Can native trees grow through scotch broom in dry environments?
Thursday 10 Oct 2013
Nitrogen-fixing plants such as gorse (Ulex europeaus) have been advocated as ‘nurse-crops’ to aid indigenous vegetation restoration, especially in moist environments.
Experiences in a North Canterbury Conservation Area.
Nitrogen-fixing plants such as gorse (Ulex europeaus) have been advocated as ‘nurse-crops’ to aid indigenous vegetation restoration, especially in moist environments. Very little work has focused on scotch broom (Cytisus scoparius) as a nurse crop in dry locations, but re-measurement of a Department of Conservation (DOC) trial by Larry Burrows and Debra Wotton (Landcare Research), and Anita Spencer and Nicholas Head (DOC) indicates broom can provide significant benefits.

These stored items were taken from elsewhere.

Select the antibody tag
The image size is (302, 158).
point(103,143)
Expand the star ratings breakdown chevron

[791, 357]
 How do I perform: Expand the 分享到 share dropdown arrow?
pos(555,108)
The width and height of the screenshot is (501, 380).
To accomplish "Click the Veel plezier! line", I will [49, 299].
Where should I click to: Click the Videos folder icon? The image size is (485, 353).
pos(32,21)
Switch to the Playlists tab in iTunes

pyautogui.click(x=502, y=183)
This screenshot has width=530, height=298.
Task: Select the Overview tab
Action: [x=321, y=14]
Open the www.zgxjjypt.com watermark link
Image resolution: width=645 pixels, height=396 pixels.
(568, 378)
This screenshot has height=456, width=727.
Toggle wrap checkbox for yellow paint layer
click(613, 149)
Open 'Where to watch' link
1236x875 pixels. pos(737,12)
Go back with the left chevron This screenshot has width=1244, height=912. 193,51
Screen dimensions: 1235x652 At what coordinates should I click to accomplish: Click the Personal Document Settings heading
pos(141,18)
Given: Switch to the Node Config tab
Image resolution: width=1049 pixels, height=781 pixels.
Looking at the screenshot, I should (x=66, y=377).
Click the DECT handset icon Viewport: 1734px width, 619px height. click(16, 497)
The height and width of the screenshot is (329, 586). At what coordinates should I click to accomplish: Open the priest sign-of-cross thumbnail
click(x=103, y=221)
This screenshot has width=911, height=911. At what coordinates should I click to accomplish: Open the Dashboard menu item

In 2000 DOC developed a restoration management plan for the Balmoral Fire Lookout Conservation Area, Amuri Basin, North Canterbury (42 52.469S, 172 46.593E) (Figure 1). The site is arid or semi-arid – NW facing, and with rainfall of ~600 mm/year. It is hot and dry in the summer and cold and dry in the winter. Botanists would classify the site as a cold dry broadleaf-podocarp forest biome. The area has had a long history of human disturbance including burning, grazing (ceased in 1987) and weed invasion. When the management plan was drawn up broom was already common and spreading on the lower slopes, as can be seen in aerial images from 2003.
Weed control was planned where broom was still scattered or sparse. In those open areas, characteristic dryland shrub species (e.g. shrubby pohuehue (Muehlenbeckia astonii), Coprosma intertexta, prostrate kowhai (Sophora prostrata)) would be established and natural values would be enhanced. However, where broom was already abundant and cover continuous, the costs of weed control were thought to exceed the benefits. Instead it was proposed to ‘kick-start’ woody restoration while simultaneously controlling broom through re-colonization by native tree species that would, over time, overtop and smother it, and a trial was instigated to find out whether this was realistic.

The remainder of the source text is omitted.